Czare. (bitterly). If to have enemies is a measure of greatness, then you must be a Colossus, indeed, Prince.
Prince Paul. Yes, I know I'm the most hated man in Russia, except your father, except your father, of course, Prince. He doesn't seem to like it much, by the way, but I do, I assure you. (Bitterly.) I love to drive through the streets and see how the canaille scowl at me from every corner. It makes me feel I am a power in Russia; one man against a hundred millions! Besides, I have no ambition to be a popular hero, to be crowned with laurels one year and pelted with stones the next; I prefer dying peaceably in my own bed.
Czare. And after death?
Prince Paul (shrugging his shoulders). Heaven is a despotism. I shall be at home there.
Czare. Do you never think of the people and their rights?
Prince Paul. The people and their rights bore me. I am sick of both. In these modern days to be vulgar, illiterate, common and vicious, seems to give a man a marvellous infinity of rights that his honest fathers never dreamed of. Believe me, Prince, in good democracy every man should be an aristocrat; but these people in Russia who seek to thrust us out are no better than the animals in one's preserves, and made to be shot at, most of them.
Czare. (excitedly). If they are common, illiterate, vulgar, no better than the beasts of the field, who made them so?
(Enter Aide-de-Camp.)
Aide-de-Camp. His Imperial Majesty, the Emperor! (Prince Paul looks at the Czarevitch, and smiles.)
(Enter the Czar, surrounded by his guard.)
Czare. (rushing forward to meet him). Sire!

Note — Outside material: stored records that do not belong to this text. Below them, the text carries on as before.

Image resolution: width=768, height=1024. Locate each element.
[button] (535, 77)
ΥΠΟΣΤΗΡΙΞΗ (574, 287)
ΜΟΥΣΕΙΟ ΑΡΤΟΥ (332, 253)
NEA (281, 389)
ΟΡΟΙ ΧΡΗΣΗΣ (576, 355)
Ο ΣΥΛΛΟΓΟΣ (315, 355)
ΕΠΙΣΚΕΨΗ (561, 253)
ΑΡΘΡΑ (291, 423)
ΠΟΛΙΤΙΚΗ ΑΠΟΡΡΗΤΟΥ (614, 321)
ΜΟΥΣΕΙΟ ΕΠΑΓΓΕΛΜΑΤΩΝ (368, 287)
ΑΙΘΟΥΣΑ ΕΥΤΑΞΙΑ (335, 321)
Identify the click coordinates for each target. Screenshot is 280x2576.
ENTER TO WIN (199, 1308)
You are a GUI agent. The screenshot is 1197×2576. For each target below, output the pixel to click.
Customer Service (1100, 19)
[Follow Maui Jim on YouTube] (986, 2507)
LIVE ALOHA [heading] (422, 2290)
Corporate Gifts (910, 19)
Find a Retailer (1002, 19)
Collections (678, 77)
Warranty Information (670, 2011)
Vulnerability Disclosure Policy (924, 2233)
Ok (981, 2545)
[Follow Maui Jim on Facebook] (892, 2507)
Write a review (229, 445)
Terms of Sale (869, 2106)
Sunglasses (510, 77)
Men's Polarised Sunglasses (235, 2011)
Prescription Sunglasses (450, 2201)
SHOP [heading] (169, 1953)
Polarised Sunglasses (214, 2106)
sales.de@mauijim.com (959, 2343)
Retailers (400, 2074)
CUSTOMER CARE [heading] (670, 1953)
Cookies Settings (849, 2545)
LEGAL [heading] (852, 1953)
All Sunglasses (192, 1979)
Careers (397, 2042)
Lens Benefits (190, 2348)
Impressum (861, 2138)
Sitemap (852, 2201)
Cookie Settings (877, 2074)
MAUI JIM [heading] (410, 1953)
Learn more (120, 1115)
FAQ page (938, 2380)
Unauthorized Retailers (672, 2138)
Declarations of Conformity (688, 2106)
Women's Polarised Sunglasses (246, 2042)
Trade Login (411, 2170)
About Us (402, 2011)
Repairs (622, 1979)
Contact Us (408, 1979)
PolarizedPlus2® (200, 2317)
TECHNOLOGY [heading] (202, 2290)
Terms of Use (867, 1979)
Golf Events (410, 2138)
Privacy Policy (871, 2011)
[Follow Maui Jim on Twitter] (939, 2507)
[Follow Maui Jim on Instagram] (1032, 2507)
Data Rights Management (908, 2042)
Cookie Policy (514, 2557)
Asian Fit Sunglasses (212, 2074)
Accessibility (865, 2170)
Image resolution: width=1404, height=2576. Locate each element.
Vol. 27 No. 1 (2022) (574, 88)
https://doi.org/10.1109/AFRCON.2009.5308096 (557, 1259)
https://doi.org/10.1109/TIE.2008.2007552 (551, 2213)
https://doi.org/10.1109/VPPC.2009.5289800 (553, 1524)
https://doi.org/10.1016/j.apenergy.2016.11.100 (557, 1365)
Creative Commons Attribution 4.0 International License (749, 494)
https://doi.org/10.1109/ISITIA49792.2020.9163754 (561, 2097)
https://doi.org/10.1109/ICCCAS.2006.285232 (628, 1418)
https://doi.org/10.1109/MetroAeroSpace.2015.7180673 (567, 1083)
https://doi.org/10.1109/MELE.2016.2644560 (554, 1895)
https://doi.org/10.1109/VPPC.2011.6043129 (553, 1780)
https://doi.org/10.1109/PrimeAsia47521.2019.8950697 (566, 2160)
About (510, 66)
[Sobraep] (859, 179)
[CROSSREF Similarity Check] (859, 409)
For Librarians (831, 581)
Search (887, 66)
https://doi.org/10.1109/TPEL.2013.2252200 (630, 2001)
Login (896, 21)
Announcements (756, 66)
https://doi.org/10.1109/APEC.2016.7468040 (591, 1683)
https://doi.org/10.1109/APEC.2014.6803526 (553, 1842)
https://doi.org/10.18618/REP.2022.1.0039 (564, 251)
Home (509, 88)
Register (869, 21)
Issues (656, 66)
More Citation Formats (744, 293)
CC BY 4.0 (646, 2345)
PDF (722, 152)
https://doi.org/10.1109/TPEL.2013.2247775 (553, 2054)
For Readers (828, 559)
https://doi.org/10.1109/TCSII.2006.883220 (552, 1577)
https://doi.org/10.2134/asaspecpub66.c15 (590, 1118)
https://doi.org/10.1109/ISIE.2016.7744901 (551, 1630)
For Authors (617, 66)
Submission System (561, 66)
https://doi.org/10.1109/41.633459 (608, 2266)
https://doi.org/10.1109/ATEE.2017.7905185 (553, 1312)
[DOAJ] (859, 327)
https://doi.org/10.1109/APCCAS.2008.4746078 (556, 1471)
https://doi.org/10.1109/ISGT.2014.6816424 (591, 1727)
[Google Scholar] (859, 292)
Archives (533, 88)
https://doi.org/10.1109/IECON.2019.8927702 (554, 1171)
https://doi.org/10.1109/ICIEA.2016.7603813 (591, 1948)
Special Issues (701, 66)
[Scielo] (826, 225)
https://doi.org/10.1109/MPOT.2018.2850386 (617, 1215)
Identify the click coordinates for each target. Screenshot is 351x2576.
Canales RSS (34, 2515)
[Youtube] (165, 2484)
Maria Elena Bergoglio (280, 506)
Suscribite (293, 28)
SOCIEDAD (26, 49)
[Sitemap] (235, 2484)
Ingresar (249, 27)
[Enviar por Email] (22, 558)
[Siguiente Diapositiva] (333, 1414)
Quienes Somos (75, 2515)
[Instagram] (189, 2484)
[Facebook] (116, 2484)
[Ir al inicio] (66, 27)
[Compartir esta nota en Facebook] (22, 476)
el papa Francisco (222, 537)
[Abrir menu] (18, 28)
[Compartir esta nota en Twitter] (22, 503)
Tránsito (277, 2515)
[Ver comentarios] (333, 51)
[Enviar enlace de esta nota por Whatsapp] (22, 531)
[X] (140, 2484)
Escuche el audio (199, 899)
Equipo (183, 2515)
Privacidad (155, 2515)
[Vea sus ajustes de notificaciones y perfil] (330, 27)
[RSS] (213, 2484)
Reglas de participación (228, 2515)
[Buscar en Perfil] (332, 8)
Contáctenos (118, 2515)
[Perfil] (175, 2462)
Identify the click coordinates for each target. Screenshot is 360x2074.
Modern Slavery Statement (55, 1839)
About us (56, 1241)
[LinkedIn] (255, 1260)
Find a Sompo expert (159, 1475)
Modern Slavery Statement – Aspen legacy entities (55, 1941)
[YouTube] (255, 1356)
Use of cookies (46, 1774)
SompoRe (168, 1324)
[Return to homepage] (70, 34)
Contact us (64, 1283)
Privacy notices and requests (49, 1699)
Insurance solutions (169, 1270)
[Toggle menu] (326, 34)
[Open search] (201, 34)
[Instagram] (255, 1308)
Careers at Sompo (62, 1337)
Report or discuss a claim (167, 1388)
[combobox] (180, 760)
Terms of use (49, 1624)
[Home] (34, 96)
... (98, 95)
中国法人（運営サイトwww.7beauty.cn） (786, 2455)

Czar (nervous and frightened). Don't come too near me, boy! Don't come too near me, I say! There is always something about an heir to a crown unwholesome to his father. Who is that man over there? I don't know him. What is he doing? Is he a conspirator? Have you searched him? Give him till to-morrow to confess, then hang him!—hang him!
Prince Paul. Sire, you are anticipating history. This is Count Petouchof, your new ambassador to Berlin. He is come to kiss hands on his appointment.
Czar. To kiss my hand? There is some plot in it. He wants to poison me. There, kiss my son's hand; it will do quite as well.
(Prince Paul signs to Count Petouchof to leave the room. Exit Petouchof and the guards. Czar sinks down into his chair.